It appears as if the second base position just got a little more difficult to predict, as the Phillies have just released the following information (from MLB.com) via their team physician:
“Chase has had mild patellar tendinitis and chondromalacia in the past that have previously resolved quickly. His symptoms returned during his off-season workouts, and he developed some anterior knee pain consistent with his prior history. When he reported to spring training this year, his knee was treated as it had been in the past, however his symptoms continued. An MRI was obtained that demonstrated his prior tendinitis, chondromalacia, and bone inflammation. His chondromalacia symptoms persisted in spite of focused non-operative care, including a cortisone injection. A subsequent cartilage-specific MRI was obtained confirming the initial diagnosis. Continued non-operative treatment is being carried out and additional opinions will be obtained.”
So what does this mean? Let me use my athletic training experience and try to break it down for you. The tendinitis part is easy to explain, as it is just an inflammation of the tendon that anchors his quadriceps muscles, found on the front of the thigh, to the shin bone, which is called the tibia. The patella (knee cap) is embedded within this tendon and the patellar tendon is the specific portion that connects the bottom edge of the kneecap to the tibia.

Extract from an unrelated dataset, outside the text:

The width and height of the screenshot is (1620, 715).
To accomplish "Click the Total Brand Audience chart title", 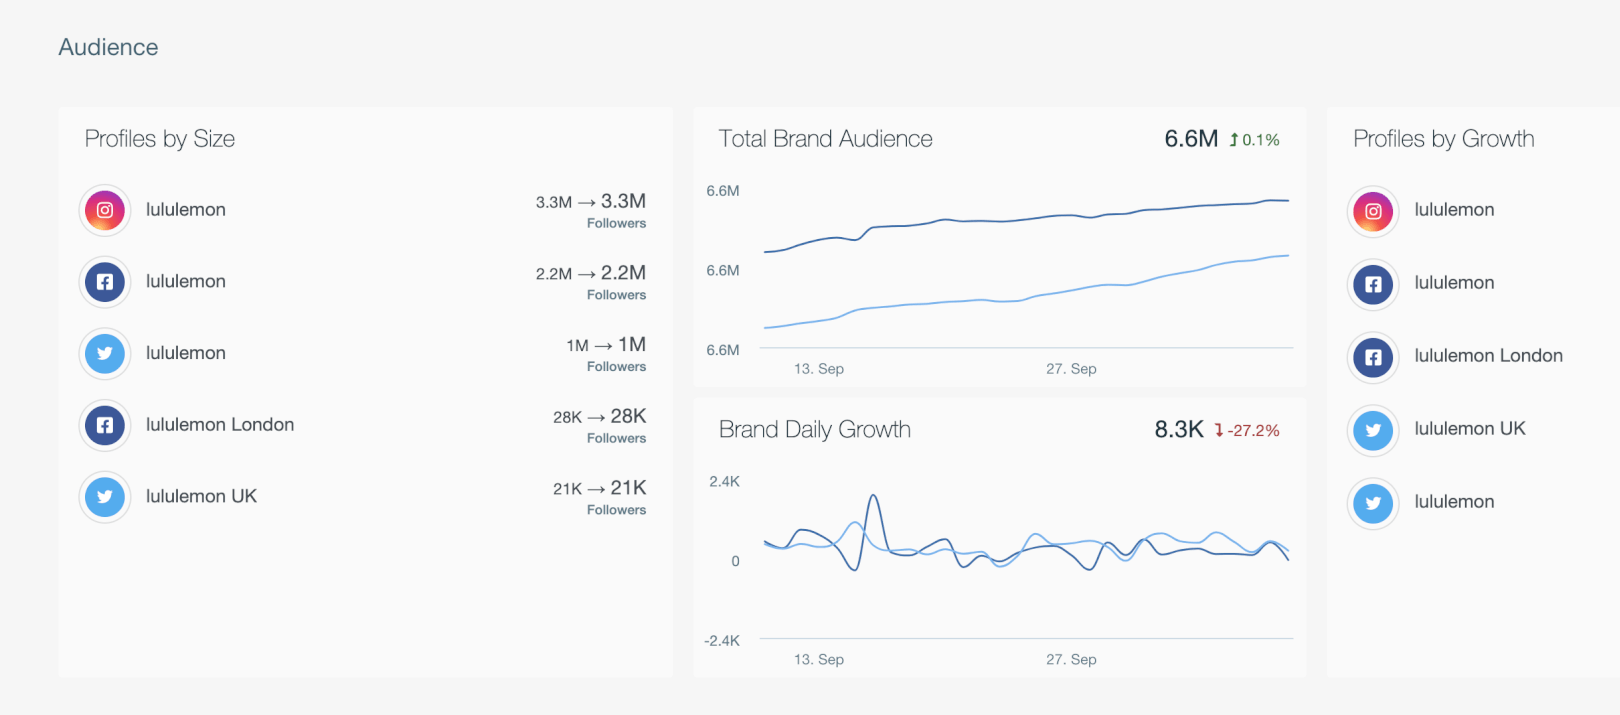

When the athlete is in motion and the knee is flexing and extending the patella, which has two small grooves on its under-surface, rides along on the corresponding grooves of the lower thigh bone, called the femur. The areas on the bones where the gliding occurs is covered with cartilage, as are all of our bony surfaces where joints are formed. When the patella does not “ride” in the grooves properly the cartilage on its under-surface gets irritated and inflamed and, in some cases, worn away; overuse, which can occur over a 162-game baseball season, can also be a cause. This is where the term chondromalacia, or “soft cartilage”, comes into play. An additional concern, in Utley’s case, is the inflammation of the bone, which generally means that the cartilage has completely worn away in spots and Utley’s knee now has portions where bone is rubbing directly on bone, which is a main cause of arthritis.
The fact that Chase Utley has had both tendininitis and chondromalacia before are very concerning because this early onset during Spring Training basically indicates he had not healed from previous bouts of these injuries. Since the rest and cortisone have not helped the two next options appear to be 1) prolonged rest or 2) surgery; neither of these options is good news for fantasy baseball players.
From a fantasy perspective, Utley is a player I am staying away from this year. If he avoids the surgical route he will need an extended period of rest and then frequent breaks during the season. I really do not envision him being able to play in more than 100 games this season; the Phillies are also concerned enough, as reports indicate they have started to look for other 2B options. Come draft day, I am going to let someone else take a gamble on Utley, along with fellow knee-injury players Grady Sizemore and Carlos Beltran. At one time I built my fantasy line-ups around each of these members of the “Three Knee-migos”. Now they are on the downside of their careers and I believe they will be labeled as injury risks for as long as they play.